A new EU Regulation could make life (and death) easier for British people who own property or other assets in Europe – but only if they have taken a few simple steps to update their Will, advises a leading international property expert.
Sarah Bogard, a Partner and French property law specialist at law firm Furley Page, explains that up to now, a person dying with some cross border element to their estate can leave a headache for the Executors and heirs given the conflict of laws between the different countries concerned.
The aim of the new Regulation – known as Brussels IV – is to harmonise and resolve these conflicts of succession laws across countries in the EU. It was passed in 2012 but will start to apply fully to all deaths occurring on or after 17 August 2015 where there is some connection with an EU country. It will have a major impact on the way estates will be distributed and administered on death.
There is certainly a need for a simpler approach, says Sarah. For example, the law of England and Wales provides that land and property pass in accordance with the succession laws of the country where the asset is situated, whereas movable assets (eg a bank account or personal items) in the same estate pass in accordance with the laws of the country of the deceased person’s last domicile.
While in England and Wales we benefit from testamentary freedom, many civil law countries, such as France, protect the inheritance of close relatives, particularly children, by granting them statutory inheritance entitlements, even if a Will is made to provide otherwise.
Sarah says: “In the case of someone domiciled in England owning a holiday home in France, both English and French succession laws would have to be considered to work out which assets pass to which heirs and beneficiaries.
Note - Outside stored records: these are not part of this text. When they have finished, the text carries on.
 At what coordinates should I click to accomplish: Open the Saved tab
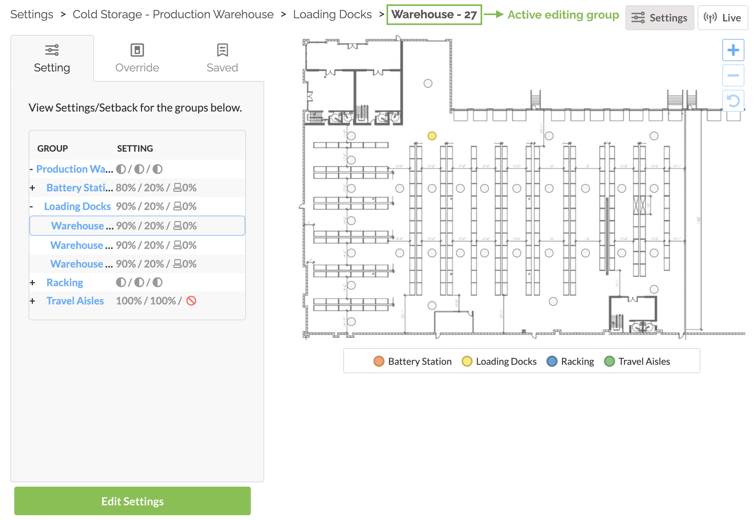click(x=222, y=58)
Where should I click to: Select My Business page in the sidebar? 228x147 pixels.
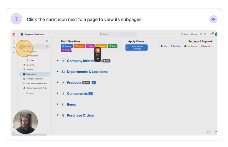pyautogui.click(x=31, y=74)
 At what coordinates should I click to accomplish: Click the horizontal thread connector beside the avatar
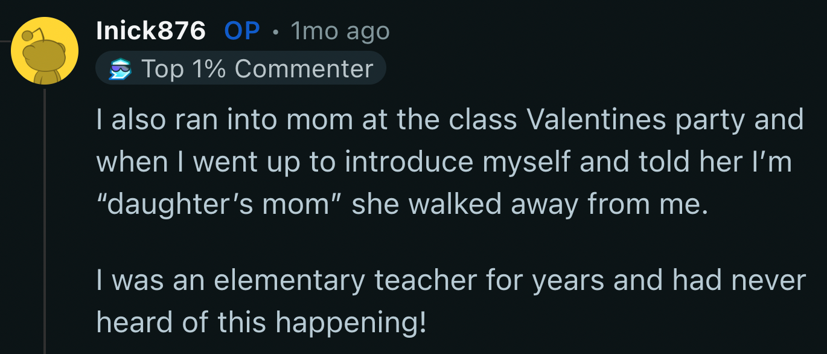(5, 41)
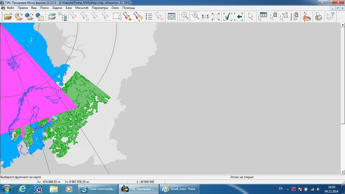Viewport: 345px width, 194px height.
Task: Open the Задачи menu
Action: 57,8
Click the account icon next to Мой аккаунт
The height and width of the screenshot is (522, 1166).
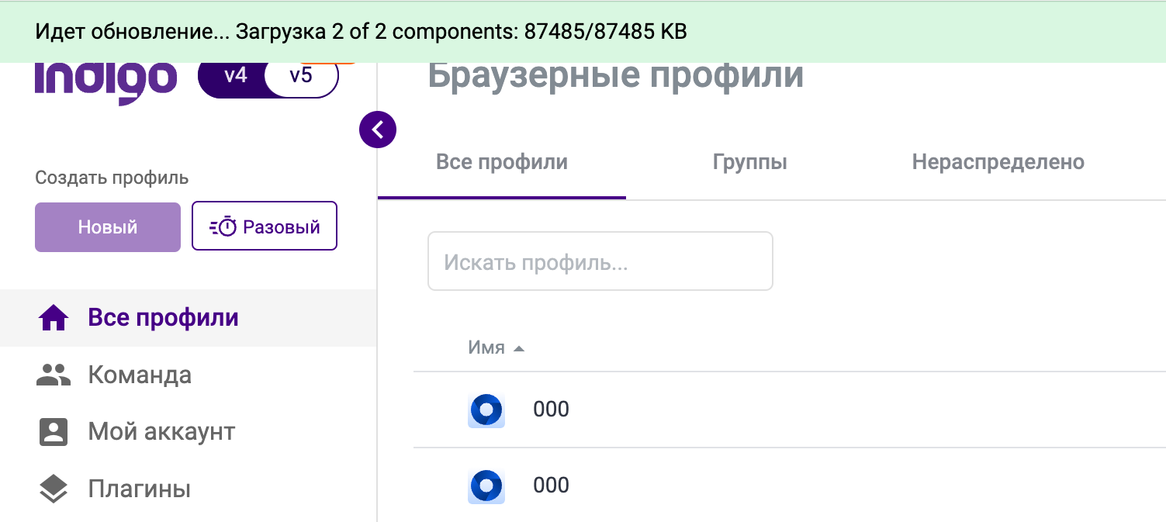pos(54,432)
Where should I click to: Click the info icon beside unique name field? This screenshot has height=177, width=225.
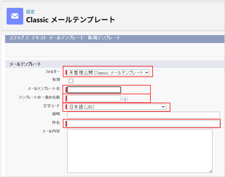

“This person could find that after his death the ownership of the property is divided – under the French system of ‘forced heirship’ – among family members that he did not intend to, or might not have expected at that time, to benefit. By contrast, English succession law offers relative freedom in determining who receives your assets after your death.”
The solution under Brussels IV is that the succession laws of the country of a deceased person’s last habitual residence will apply to the estate as a whole. It applies to assets situated in most member states – the exceptions being the UK, Ireland and Denmark, who have either opted-out or currently not chosen to opt-in.
“However – and this is important for people living in Britain and those with British nationality wherever they live – any person can elect by Will for their own national law of succession to apply instead,” explains Sarah.
“This is relevant for British people because even though the UK has not opted into Brussels IV, a Brit living in the UK with a property in, say, France, can elect for English succession law to govern all their assets, including the French property, whereas before 17 August 2015 French law would apply.”
So how easy is it to update your Will to comply with the new Brussels IV rules? “Care will need to be taken when including a declaration in a Will. Where a declaration of choice of law of your country of nationality is appropriate and can be made successfully, this can help to avoid an unwanted application of fixed inheritance rights of another country.
“However, one trap for the unwary will be the fact that Brussels IV makes no change to the application of inheritance tax. While the option of a choice of law declaration might be good for the distribution of your assets, it could create a detrimental tax consequence. For example, French law has IHT-efficient inheritance options for a family where there is a surviving spouse and children of a previous relationship. They can circumvent a 60% IHT rate which would apply on a transfer from step-parent to step-child. If English law is to apply, then without careful planning it could make the French IHT position worse.”
What about Wills made before 17 August 2015? “A properly executed Will made before this date will continue to be valid, but it must be reviewed for its impact on what succession laws are to apply from 17 August. Even if you haven’t made an express choice of law declaration, your Will may imply a choice of law declaration, and this is not going to be the best option for everyone. It is vital that each case is looked at individually.”
Sarah stressed that if you have an estate which will be affected by Brussels IV then now is the time to review your Will and, if you haven’t got a Will, to make one quickly. “Get advice on how this Regulation will impact on your own estate to make sure you structure your affairs in the best way for you and your intended beneficiaries.
“If you live in Britain and own property or other assets in the EU or indeed if you live abroad and have connections with another EU country (eg by nationality or ownership of assets) then I would urge you to make 2015 the year when you review your affairs and make sure your Will is fully up to date,” adds Sarah.
Sarah Bogard specialises in advising clients on the ownership of property in France and is also a Chartered Tax Adviser and member of the Chartered Institute of Taxation. She and her team advise on all aspects of English and French Will drafting, tax and estate planning. Sarah regularly gives seminars on making a Will and is a contributor for French magazine French Property News. Her French legal work includes helping beneficiaries with the administration of an estate following death which comprises French assets, and advising on matters of French succession and Wills. A fluent French speaker, her work regularly involves liaising with Notaires in France.